While Many Marketers Are Exhausted By Big Data, A Focused Program Will Ensure Real Results
Big data dominated marketing-related headlines a few years ago, hitting its peak around the time the term was included in Gartner’s Hype Cycle for Emerging Technologies in 2013. Many marketers bought into the hype, believing the promise that big data would lead to deeper customer insights, more granular targeting and better campaigns.
But, marketers now realize that it’s called big data for a reason. With its daunting magnitude and complexity, most didn’t know where to start, and many who did struggled mightily. In fact, the “Marketing Flab to Fab” study released by Resulticks finds that 34 percent of marketers are exhausted by big data, and one in five have given up on big data completely. Further, a third of marketers believe that big data is overhyped, meaning the concept is more fantasy than reality.
For the best results with big data, marketers need to plan and train methodically just as they would with a fitness program. Here are four tips that can strengthen your big data strategy with realistic goals, the right approach and incremental increases in scope.
Phase your approach to big data
Marketers should take a phased approach to data consolidation and laying the foundation for an effective strategy. Start with clearly defining your business objective. Are you hoping to improve engagement rates? Sales for a new product? Average order value across all customers? The more specific the goal, the easier it is to determine the right data needed to work towards it.
Then, identify the first- and third-party structured and unstructured data you need to meet your goals, and determine the required volume of data and frequency of capture.
Finally, assess the best existing sources of data within your organization, the new data needed to fill any gaps, and map out the data collection points. With this, you can increase the complexity – and, subsequently, results – of your big data strategy.

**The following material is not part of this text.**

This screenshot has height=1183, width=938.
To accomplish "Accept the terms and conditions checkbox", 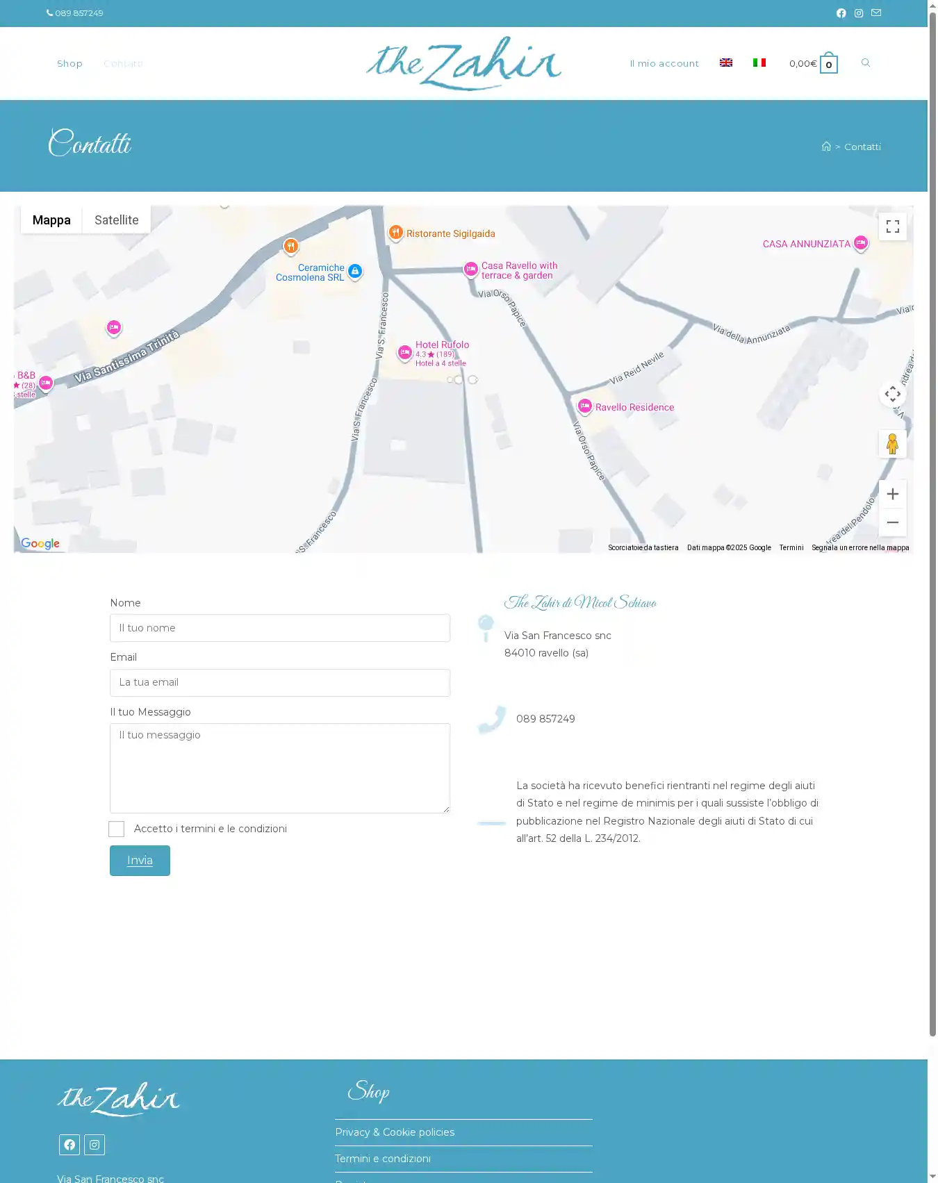I will click(x=117, y=829).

Consider this example. A young professional is chatting with friends on Facebook about his plans to purchase his first condo. A mortgage lending company with conversation monitoring capability would pick that up and post an ad pointing the user to their easy, low-interest loans for first-time home buyers.
Push through data fatigue
There will be times when you question whether it’s worth the effort to continue investing time and resources into big data. Results don’t appear immediately, which can lead to burnout. In fact, SMBs should expect a a minimum of six months to big data working enterprises can reasonably expect 12 or more.

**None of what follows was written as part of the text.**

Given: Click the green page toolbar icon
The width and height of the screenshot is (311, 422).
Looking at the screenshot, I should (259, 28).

This time investment is warranted given all that a marketer must consider and enable during this period. To get to the next level of data-driven marketing performance, marketers should:
- Identify disparate data that must be consolidated, such as stand-alone databases and Excel spreadsheets, and import all the data into a central hub as a one-time or ongoing activity.

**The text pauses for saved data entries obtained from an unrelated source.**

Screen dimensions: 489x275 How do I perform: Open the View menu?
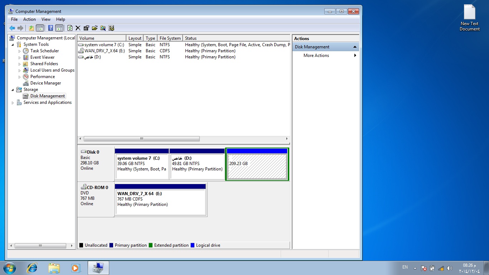46,19
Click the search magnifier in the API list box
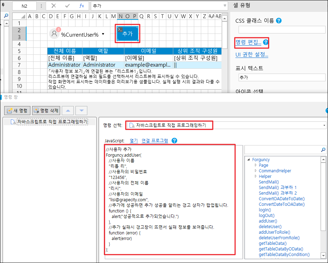This screenshot has width=328, height=263. tap(323, 150)
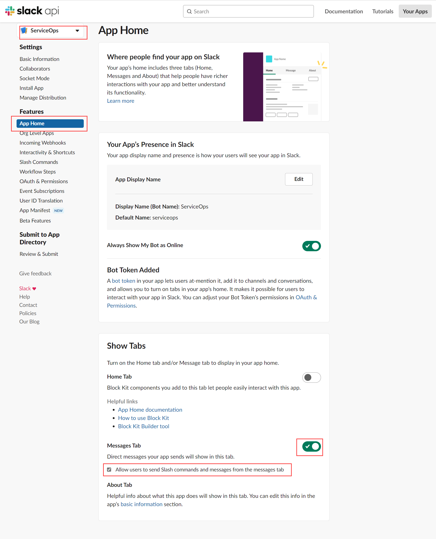Click the Slack API logo

click(32, 11)
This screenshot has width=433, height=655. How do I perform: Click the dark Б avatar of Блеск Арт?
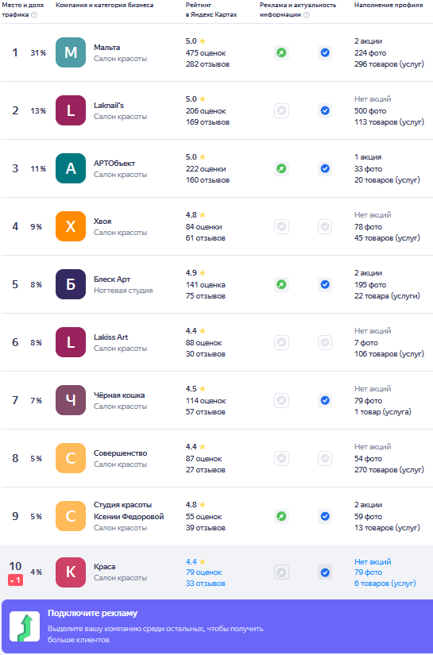(71, 284)
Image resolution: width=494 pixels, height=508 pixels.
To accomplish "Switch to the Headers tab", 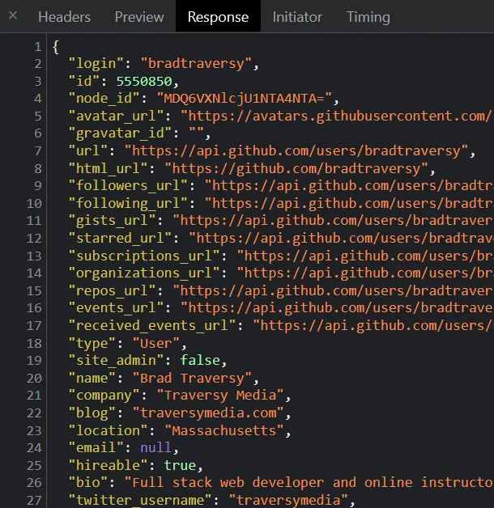I will coord(64,17).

- Once the data has been consolidated, budget for data clean-up efforts to eliminate duplicate, redundant or erroneous data across the organization.
- With any data integrity problems resolved, isolate the data and attributes that can best meet your business goals and drive measurable results.
The data-consolidation phase can be painful, but it’s a required step before moving into technology implementation.
Find the right technology tools
Successful campaigns require technology tools designed to help businesses make the most of their data. Before making an investment, however, determine how well your current infrastructure can handle real-time data inflow, in terms of processing and reporting. From there, consider which option is best for your business’s unique needs. This could include an evaluation of big data platforms, SQL vs. NoSQL databases, analytical tools and integration solutions.
Track results and identify ways to improve
After a few months, take a step back to analyze the results of your data-driven marketing campaigns. Like with a strength-training plan, you may have to adjust your strategy to maximize results.
This is the time to identify new data collection points, augment existing profiles with progressive profiling and determine what data you still need to drive the best results. It’s hard to predict this upfront, which means testing and iteration are often necessary.
Over the past decade, marketers have grown weary of big data, while some have given up altogether. But if done right, big data can lead to new business insights that can be shared across the organization. Combining owned and earned data, like product ownership and social conversations can open up completely new and exciting opportunities for sales and data monetization. With the right regimen in place, marketers will finally be able to lift the weight of big data.